Miguel Angel Moratinos, Spain's foreign minister, said on Monday that the former prisoners would not pose a security threat to the country.
"It will obviously be done with every legal guarantee needed in order to defend the country's security and legal situation," he said.
Officials had said previously that Spain would take two inmates, a Palestinian and a Yemeni.
The minister did not announce the nationalities of the three additional inmates.
A foreign ministry official told The Associated Press news agency that it was not yet known when Spain would give final approval for the transfers.
A number of other European countries have agreed to take in Guantanamo inmates, including France, Hungary, Ireland, Italy and Portugal.
Barack Obama, the US president, has pledged to close the prison camp, but has missed his January 22 deadline partly because it has not yet resolved where the remaining inmates will be sent.

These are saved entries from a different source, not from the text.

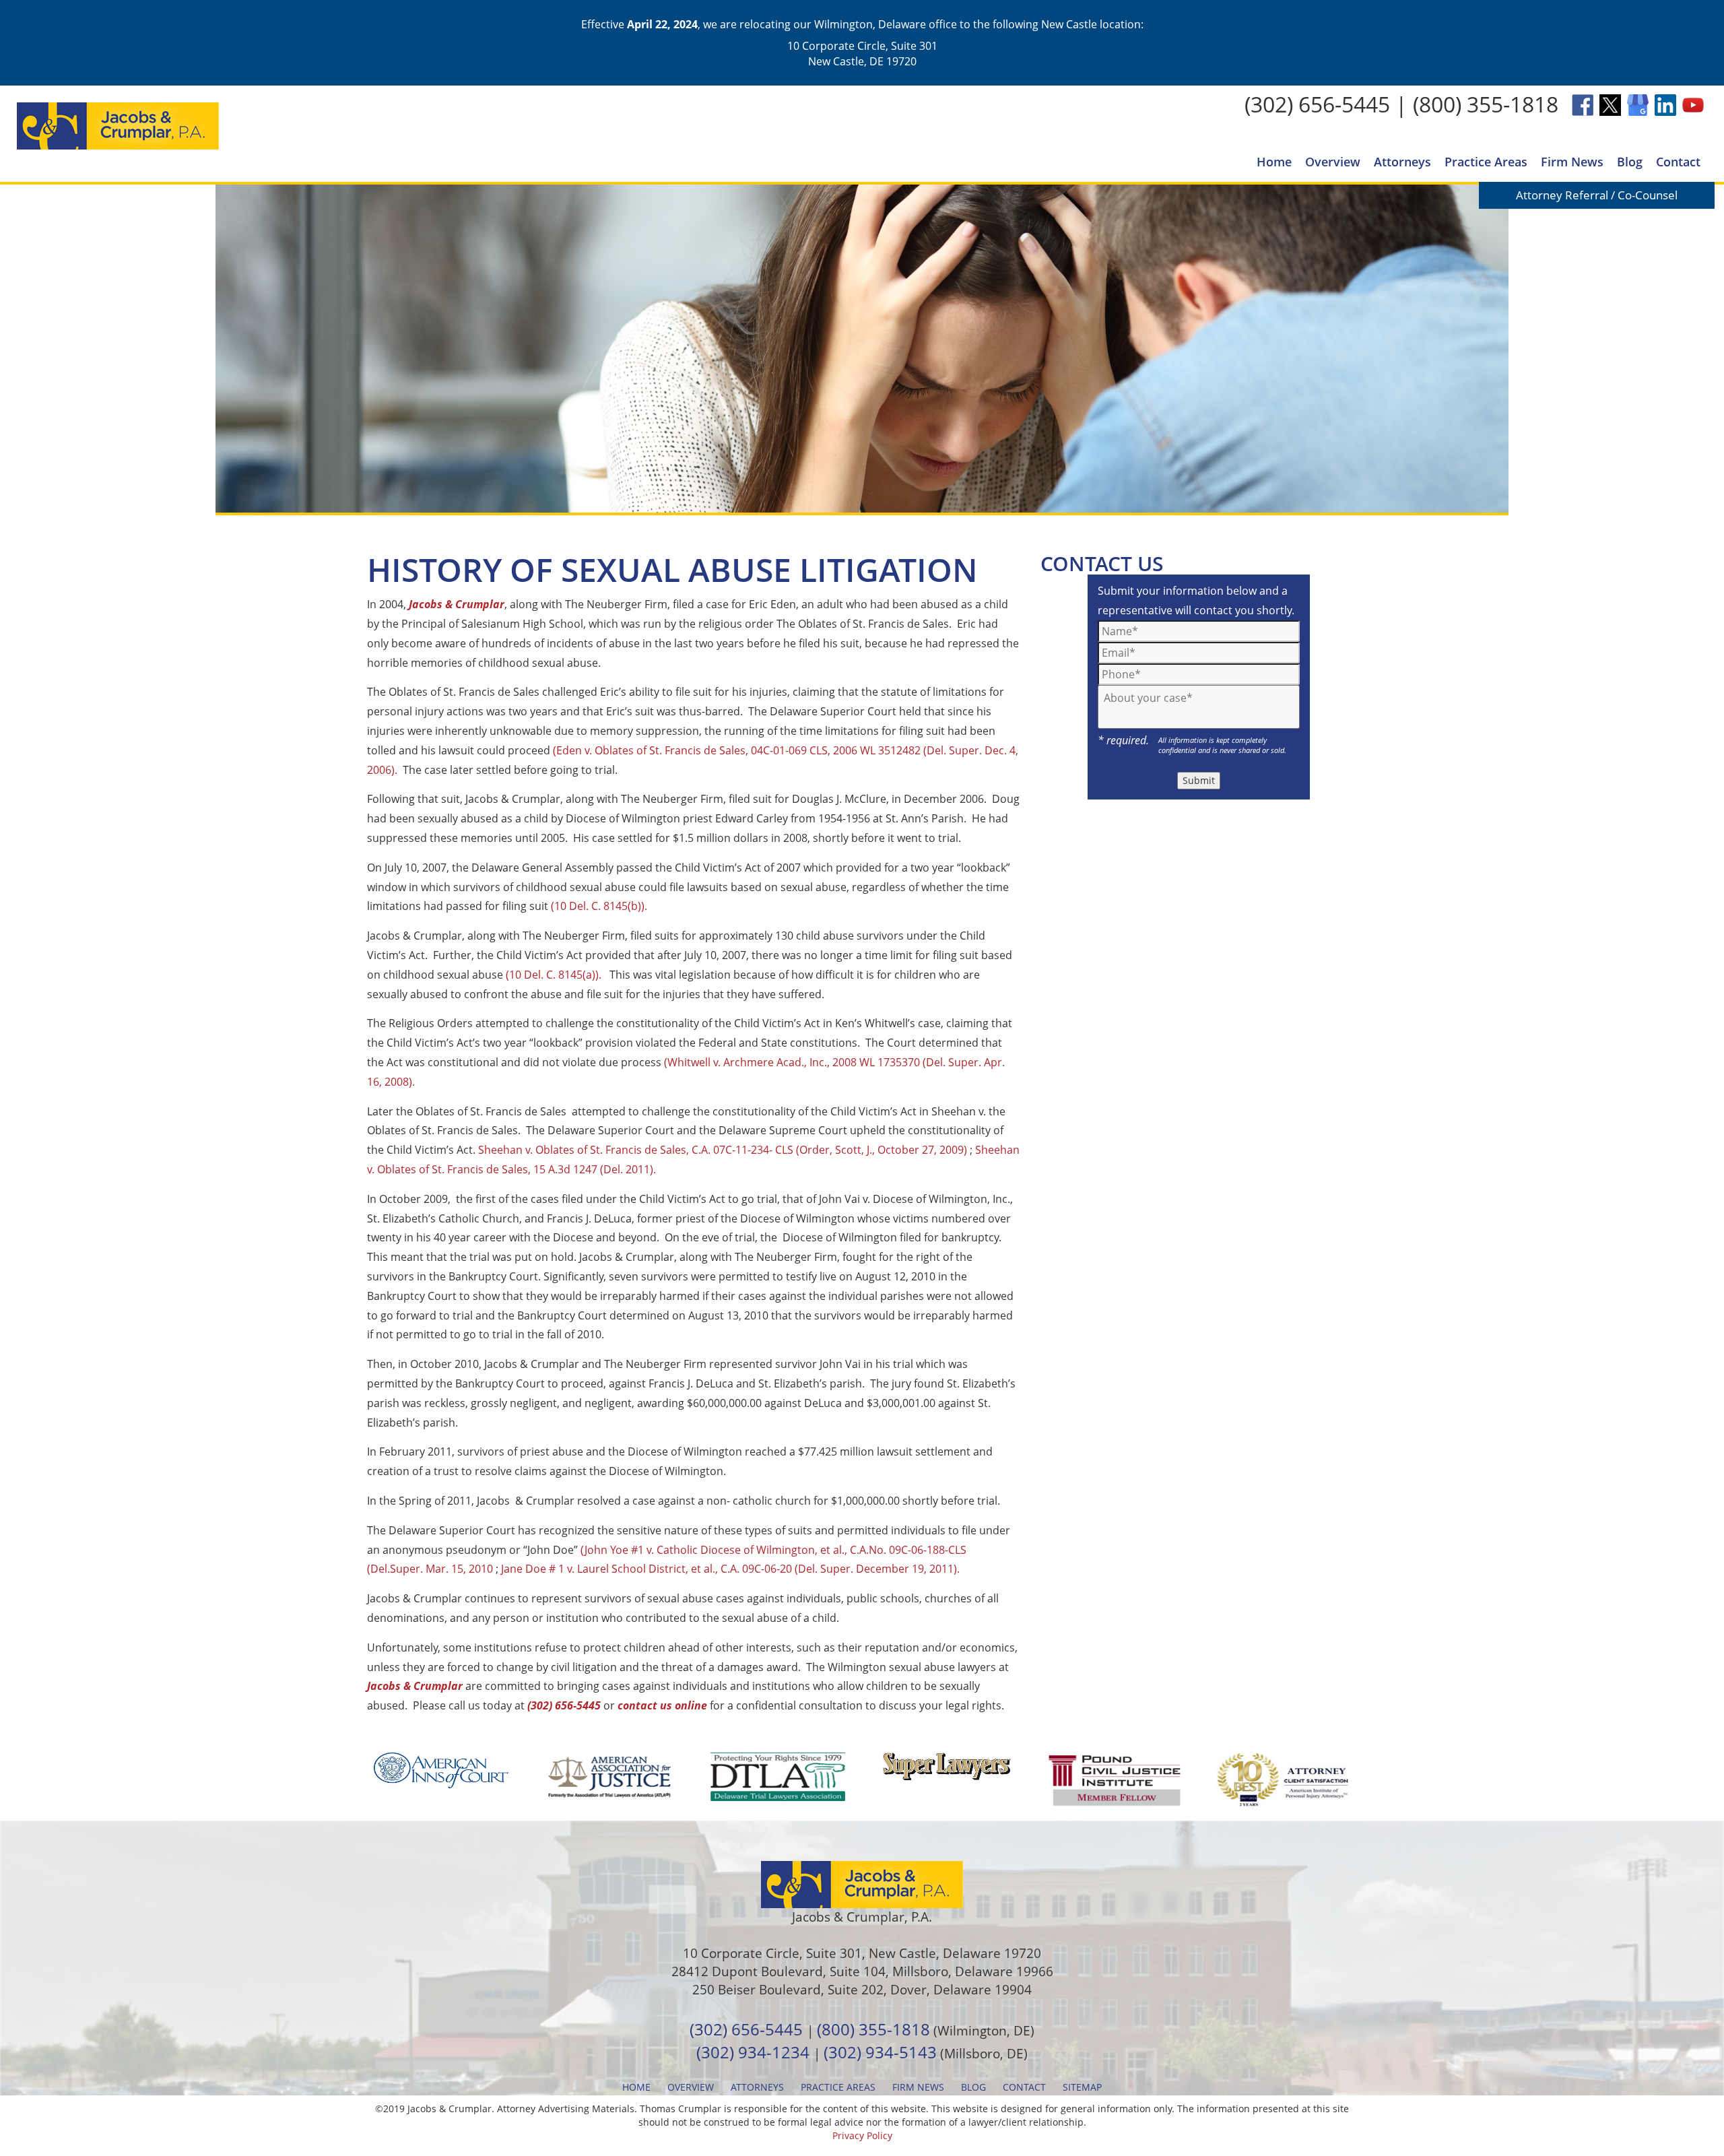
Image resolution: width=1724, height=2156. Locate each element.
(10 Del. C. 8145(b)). (599, 906)
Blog (1630, 162)
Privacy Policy (862, 2135)
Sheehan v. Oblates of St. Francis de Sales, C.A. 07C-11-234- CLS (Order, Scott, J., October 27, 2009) (722, 1149)
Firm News (1572, 162)
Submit (1199, 780)
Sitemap (1082, 2087)
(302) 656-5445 (1317, 104)
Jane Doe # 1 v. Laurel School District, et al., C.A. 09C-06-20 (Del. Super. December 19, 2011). (730, 1568)
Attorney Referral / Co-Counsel (1597, 195)
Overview (1332, 162)
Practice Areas (1486, 162)
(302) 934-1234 (752, 2052)
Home (1274, 162)
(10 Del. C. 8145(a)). (553, 974)
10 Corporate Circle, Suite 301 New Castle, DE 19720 (862, 53)
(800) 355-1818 (1485, 104)
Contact (1678, 162)
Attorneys (1402, 162)
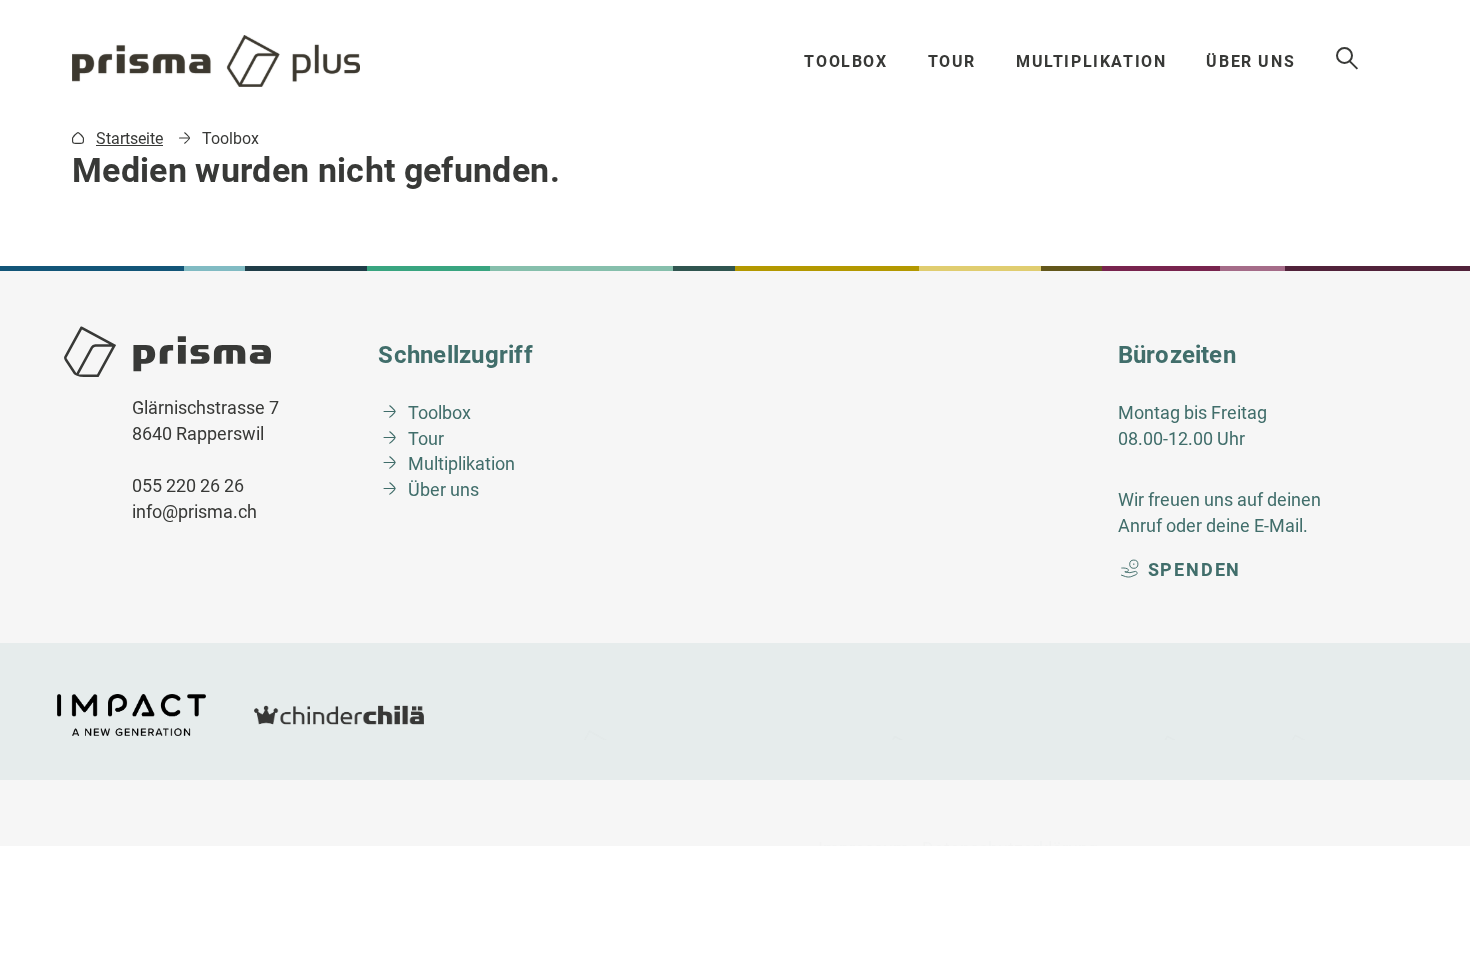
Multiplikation (1091, 61)
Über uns (1250, 61)
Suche (1348, 59)
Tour (952, 61)
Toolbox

Washington asked other countries to help by taking in detainees cleared of any charges who cannot be sent back to their homelands, often because of fears they could be persecuted there.
Daniel Fried, Obama's special envoy for the task, met with Spanish officials in Madrid last June and asked the country to take in four prisoners.
Jose Luis Rodriguez Zapatero, Spain's prime minister, has been eager to establish good ties with the US, after angering then-president George Bush in April 2004 by withdrawing Spanish peacekeepers from Iraq.
Zapatero has also agreed to send more Spanish troops to Afghanistan in response to a plea from Obama for more allied help in fighting the Taliban.